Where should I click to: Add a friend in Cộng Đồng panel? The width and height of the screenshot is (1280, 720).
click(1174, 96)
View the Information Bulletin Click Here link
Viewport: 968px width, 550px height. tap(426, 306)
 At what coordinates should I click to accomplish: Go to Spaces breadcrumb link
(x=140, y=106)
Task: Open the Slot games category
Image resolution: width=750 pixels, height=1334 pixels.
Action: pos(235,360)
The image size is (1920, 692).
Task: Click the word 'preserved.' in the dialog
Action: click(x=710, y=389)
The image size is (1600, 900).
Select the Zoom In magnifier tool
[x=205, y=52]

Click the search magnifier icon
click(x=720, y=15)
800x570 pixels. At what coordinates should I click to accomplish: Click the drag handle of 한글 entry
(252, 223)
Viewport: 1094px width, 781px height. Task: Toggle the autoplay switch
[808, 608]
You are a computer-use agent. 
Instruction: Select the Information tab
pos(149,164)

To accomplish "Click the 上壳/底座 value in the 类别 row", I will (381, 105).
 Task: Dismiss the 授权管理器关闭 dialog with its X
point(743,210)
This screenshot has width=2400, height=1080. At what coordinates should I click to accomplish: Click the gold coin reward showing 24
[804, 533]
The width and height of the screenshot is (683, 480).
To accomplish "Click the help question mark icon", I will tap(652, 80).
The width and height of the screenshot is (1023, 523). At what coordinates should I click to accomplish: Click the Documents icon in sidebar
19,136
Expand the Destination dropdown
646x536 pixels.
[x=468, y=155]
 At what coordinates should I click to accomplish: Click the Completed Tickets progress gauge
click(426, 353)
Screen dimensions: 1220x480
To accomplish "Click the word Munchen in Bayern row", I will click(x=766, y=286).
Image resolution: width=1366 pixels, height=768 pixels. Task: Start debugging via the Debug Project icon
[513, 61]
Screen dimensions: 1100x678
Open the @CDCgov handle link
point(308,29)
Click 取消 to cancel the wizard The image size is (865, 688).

----------

Down to the last line, retype the entries above exactly.

• [Solution for this task]:
Where should I click to: Add a friend in Cộng Đồng panel? The width and height of the screenshot is (1280, 720).
click(1174, 96)
View the Information Bulletin Click Here link
Viewport: 968px width, 550px height. tap(426, 306)
 At what coordinates should I click to accomplish: Go to Spaces breadcrumb link
(x=140, y=106)
Task: Open the Slot games category
Image resolution: width=750 pixels, height=1334 pixels.
Action: pos(235,360)
The image size is (1920, 692).
Task: Click the word 'preserved.' in the dialog
Action: click(x=710, y=389)
The image size is (1600, 900).
Select the Zoom In magnifier tool
[x=205, y=52]

Click the search magnifier icon
click(x=720, y=15)
800x570 pixels. At what coordinates should I click to accomplish: Click the drag handle of 한글 entry
(252, 223)
Viewport: 1094px width, 781px height. Task: Toggle the autoplay switch
[808, 608]
You are a computer-use agent. 
Instruction: Select the Information tab
pos(149,164)

To accomplish "Click the 上壳/底座 value in the 类别 row", I will (381, 105).
 Task: Dismiss the 授权管理器关闭 dialog with its X
point(743,210)
This screenshot has width=2400, height=1080. At what coordinates should I click to accomplish: Click the gold coin reward showing 24
[804, 533]
The width and height of the screenshot is (683, 480).
To accomplish "Click the help question mark icon", I will tap(652, 80).
The width and height of the screenshot is (1023, 523). At what coordinates should I click to accomplish: Click the Documents icon in sidebar
19,136
Expand the Destination dropdown
646x536 pixels.
[x=468, y=155]
 At what coordinates should I click to accomplish: Click the Completed Tickets progress gauge
click(426, 353)
Screen dimensions: 1220x480
To accomplish "Click the word Munchen in Bayern row", I will click(x=766, y=286).
Image resolution: width=1366 pixels, height=768 pixels. Task: Start debugging via the Debug Project icon
[513, 61]
Screen dimensions: 1100x678
Open the @CDCgov handle link
point(308,29)
Click 取消 to cancel the wizard The image size is (865, 688).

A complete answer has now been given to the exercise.